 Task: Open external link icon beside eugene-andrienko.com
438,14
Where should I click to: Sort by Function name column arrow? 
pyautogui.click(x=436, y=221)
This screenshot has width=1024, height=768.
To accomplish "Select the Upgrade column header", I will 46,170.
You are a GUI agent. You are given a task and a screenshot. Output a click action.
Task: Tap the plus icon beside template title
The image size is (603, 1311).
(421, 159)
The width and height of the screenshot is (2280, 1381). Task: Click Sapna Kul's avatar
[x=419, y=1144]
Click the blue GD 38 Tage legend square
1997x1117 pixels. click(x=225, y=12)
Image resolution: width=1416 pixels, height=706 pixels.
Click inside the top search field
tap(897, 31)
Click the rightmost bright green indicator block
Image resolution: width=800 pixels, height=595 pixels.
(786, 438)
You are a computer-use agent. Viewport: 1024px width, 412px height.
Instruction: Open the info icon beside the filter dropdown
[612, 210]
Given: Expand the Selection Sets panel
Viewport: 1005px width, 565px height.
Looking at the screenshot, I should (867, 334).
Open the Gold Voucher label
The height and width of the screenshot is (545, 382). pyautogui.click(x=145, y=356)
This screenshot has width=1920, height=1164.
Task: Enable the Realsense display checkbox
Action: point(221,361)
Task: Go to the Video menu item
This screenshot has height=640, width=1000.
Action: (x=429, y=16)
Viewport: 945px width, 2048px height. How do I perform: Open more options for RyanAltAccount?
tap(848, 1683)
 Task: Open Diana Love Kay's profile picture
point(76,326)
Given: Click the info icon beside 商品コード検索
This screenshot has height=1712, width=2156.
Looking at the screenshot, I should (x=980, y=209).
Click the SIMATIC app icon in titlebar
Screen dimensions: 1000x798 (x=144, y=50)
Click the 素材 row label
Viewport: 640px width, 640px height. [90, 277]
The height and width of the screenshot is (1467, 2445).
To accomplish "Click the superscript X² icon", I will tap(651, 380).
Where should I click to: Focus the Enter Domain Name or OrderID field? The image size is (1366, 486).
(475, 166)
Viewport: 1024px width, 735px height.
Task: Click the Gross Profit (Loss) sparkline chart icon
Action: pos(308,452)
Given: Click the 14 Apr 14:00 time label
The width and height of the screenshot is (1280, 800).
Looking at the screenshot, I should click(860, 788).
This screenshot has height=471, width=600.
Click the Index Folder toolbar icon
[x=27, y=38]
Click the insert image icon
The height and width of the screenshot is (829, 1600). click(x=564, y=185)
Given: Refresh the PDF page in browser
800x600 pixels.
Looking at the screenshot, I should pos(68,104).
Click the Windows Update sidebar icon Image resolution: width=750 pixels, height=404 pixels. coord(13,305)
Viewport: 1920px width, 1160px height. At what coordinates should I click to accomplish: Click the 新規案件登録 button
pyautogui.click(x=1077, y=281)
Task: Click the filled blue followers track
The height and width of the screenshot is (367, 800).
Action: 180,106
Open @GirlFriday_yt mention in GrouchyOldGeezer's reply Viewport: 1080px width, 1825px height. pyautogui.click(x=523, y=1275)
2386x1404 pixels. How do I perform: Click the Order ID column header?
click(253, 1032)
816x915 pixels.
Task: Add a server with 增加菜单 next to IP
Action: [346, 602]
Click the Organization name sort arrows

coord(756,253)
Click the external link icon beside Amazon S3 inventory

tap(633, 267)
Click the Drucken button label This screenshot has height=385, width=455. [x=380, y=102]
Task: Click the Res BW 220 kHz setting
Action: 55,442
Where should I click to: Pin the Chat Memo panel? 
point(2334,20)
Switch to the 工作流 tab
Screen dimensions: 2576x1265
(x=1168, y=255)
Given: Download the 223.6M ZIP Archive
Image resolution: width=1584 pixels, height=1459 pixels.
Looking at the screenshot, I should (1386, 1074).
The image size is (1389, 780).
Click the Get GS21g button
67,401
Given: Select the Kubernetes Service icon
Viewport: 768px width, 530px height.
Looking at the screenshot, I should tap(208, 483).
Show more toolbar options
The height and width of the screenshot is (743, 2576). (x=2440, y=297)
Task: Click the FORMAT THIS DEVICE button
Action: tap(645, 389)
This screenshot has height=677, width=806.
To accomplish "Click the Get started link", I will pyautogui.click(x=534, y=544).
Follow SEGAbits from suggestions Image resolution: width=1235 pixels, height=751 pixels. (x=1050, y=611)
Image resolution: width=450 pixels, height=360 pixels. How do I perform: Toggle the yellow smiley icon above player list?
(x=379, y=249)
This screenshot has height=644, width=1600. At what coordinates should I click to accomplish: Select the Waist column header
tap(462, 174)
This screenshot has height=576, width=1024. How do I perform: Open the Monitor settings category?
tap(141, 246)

◇ ◇ ◇

Task to carry out: Could you edit the records above so that every "How do I perform" becomes "How can I do", leaving everything else unchanged?

Result for this exercise:
 Task: Open external link icon beside eugene-andrienko.com
438,14
Where should I click to: Sort by Function name column arrow? 
pyautogui.click(x=436, y=221)
This screenshot has width=1024, height=768.
To accomplish "Select the Upgrade column header", I will 46,170.
You are a GUI agent. You are given a task and a screenshot. Output a click action.
Task: Tap the plus icon beside template title
The image size is (603, 1311).
(421, 159)
The width and height of the screenshot is (2280, 1381). Task: Click Sapna Kul's avatar
[x=419, y=1144]
Click the blue GD 38 Tage legend square
1997x1117 pixels. click(x=225, y=12)
Image resolution: width=1416 pixels, height=706 pixels.
Click inside the top search field
tap(897, 31)
Click the rightmost bright green indicator block
Image resolution: width=800 pixels, height=595 pixels.
(786, 438)
You are a computer-use agent. Viewport: 1024px width, 412px height.
Instruction: Open the info icon beside the filter dropdown
[612, 210]
Given: Expand the Selection Sets panel
Viewport: 1005px width, 565px height.
Looking at the screenshot, I should (867, 334).
Open the Gold Voucher label
The height and width of the screenshot is (545, 382). pyautogui.click(x=145, y=356)
This screenshot has width=1920, height=1164.
Task: Enable the Realsense display checkbox
Action: point(221,361)
Task: Go to the Video menu item
This screenshot has height=640, width=1000.
Action: (x=429, y=16)
Viewport: 945px width, 2048px height. How can I do: Open more options for RyanAltAccount?
tap(848, 1683)
 Task: Open Diana Love Kay's profile picture
point(76,326)
Given: Click the info icon beside 商品コード検索
This screenshot has height=1712, width=2156.
Looking at the screenshot, I should (x=980, y=209).
Click the SIMATIC app icon in titlebar
Screen dimensions: 1000x798 (x=144, y=50)
Click the 素材 row label
Viewport: 640px width, 640px height. [90, 277]
The height and width of the screenshot is (1467, 2445).
To accomplish "Click the superscript X² icon", I will tap(651, 380).
Where should I click to: Focus the Enter Domain Name or OrderID field? The image size is (1366, 486).
(475, 166)
Viewport: 1024px width, 735px height.
Task: Click the Gross Profit (Loss) sparkline chart icon
Action: pos(308,452)
Given: Click the 14 Apr 14:00 time label
The width and height of the screenshot is (1280, 800).
Looking at the screenshot, I should click(860, 788).
This screenshot has height=471, width=600.
Click the Index Folder toolbar icon
[x=27, y=38]
Click the insert image icon
The height and width of the screenshot is (829, 1600). click(x=564, y=185)
Given: Refresh the PDF page in browser
800x600 pixels.
Looking at the screenshot, I should pos(68,104).
Click the Windows Update sidebar icon Image resolution: width=750 pixels, height=404 pixels. coord(13,305)
Viewport: 1920px width, 1160px height. At what coordinates should I click to accomplish: Click the 新規案件登録 button
pyautogui.click(x=1077, y=281)
Task: Click the filled blue followers track
The height and width of the screenshot is (367, 800).
Action: 180,106
Open @GirlFriday_yt mention in GrouchyOldGeezer's reply Viewport: 1080px width, 1825px height. pyautogui.click(x=523, y=1275)
2386x1404 pixels. How can I do: Click the Order ID column header?
click(253, 1032)
816x915 pixels.
Task: Add a server with 增加菜单 next to IP
Action: [346, 602]
Click the Organization name sort arrows

coord(756,253)
Click the external link icon beside Amazon S3 inventory

tap(633, 267)
Click the Drucken button label This screenshot has height=385, width=455. [x=380, y=102]
Task: Click the Res BW 220 kHz setting
Action: 55,442
Where should I click to: Pin the Chat Memo panel? 
point(2334,20)
Switch to the 工作流 tab
Screen dimensions: 2576x1265
(x=1168, y=255)
Given: Download the 223.6M ZIP Archive
Image resolution: width=1584 pixels, height=1459 pixels.
Looking at the screenshot, I should (1386, 1074).
The image size is (1389, 780).
Click the Get GS21g button
67,401
Given: Select the Kubernetes Service icon
Viewport: 768px width, 530px height.
Looking at the screenshot, I should tap(208, 483).
Show more toolbar options
The height and width of the screenshot is (743, 2576). (x=2440, y=297)
Task: Click the FORMAT THIS DEVICE button
Action: tap(645, 389)
This screenshot has height=677, width=806.
To accomplish "Click the Get started link", I will pyautogui.click(x=534, y=544).
Follow SEGAbits from suggestions Image resolution: width=1235 pixels, height=751 pixels. (x=1050, y=611)
Image resolution: width=450 pixels, height=360 pixels. How can I do: Toggle the yellow smiley icon above player list?
(x=379, y=249)
This screenshot has height=644, width=1600. At what coordinates should I click to accomplish: Select the Waist column header
tap(462, 174)
This screenshot has height=576, width=1024. How can I do: Open the Monitor settings category?
tap(141, 246)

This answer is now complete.